Problem requirements:
Filter the entries below, keeping only lines with "menu".

[Dataset entries]
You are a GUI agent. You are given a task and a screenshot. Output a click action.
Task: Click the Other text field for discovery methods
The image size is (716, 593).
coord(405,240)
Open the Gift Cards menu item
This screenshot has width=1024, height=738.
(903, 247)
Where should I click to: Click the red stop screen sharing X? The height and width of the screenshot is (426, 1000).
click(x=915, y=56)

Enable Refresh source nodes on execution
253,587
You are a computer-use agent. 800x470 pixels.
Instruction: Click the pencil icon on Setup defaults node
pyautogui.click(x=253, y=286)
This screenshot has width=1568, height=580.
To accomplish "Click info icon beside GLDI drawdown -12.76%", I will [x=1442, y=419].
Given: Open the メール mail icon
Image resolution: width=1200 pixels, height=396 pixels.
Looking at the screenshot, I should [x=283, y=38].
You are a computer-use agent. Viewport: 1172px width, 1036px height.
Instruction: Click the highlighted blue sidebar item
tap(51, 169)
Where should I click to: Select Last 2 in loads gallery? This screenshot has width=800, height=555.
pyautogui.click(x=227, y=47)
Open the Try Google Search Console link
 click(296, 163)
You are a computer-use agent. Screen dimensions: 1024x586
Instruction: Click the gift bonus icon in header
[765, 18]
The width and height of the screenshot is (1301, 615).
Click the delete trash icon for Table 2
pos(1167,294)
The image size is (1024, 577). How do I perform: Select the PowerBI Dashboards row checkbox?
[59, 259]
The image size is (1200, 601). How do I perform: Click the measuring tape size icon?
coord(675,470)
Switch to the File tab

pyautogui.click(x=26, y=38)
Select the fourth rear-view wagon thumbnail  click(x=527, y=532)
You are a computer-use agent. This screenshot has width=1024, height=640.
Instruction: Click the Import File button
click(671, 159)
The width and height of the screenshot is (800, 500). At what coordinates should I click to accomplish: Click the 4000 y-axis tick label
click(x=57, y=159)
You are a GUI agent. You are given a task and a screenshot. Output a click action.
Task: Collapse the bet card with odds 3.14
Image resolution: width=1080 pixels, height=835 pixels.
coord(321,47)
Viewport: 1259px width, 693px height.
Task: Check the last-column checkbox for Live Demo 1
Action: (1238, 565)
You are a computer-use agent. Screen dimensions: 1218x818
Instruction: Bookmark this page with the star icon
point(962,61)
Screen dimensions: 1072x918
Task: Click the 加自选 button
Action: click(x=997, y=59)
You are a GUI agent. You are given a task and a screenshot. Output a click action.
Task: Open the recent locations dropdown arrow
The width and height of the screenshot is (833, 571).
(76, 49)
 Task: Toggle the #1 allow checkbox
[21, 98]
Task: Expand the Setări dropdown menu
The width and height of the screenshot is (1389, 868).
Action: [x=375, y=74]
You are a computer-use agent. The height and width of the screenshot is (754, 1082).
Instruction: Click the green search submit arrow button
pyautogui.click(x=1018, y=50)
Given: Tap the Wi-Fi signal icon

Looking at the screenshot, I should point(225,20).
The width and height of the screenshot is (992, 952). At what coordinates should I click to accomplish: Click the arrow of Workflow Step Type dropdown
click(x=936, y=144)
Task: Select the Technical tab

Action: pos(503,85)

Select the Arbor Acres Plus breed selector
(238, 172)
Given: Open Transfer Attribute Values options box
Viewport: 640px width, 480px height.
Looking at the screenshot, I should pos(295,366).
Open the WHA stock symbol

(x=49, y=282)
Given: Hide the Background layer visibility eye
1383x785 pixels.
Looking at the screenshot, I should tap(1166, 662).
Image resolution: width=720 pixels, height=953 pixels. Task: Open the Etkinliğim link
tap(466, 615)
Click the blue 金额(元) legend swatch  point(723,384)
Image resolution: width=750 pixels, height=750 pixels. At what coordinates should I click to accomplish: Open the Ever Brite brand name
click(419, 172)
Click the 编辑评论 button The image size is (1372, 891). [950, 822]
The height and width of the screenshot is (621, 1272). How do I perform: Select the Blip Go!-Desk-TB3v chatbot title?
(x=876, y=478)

Written response:
Open the Gift Cards menu item
Task: Expand the Setări dropdown menu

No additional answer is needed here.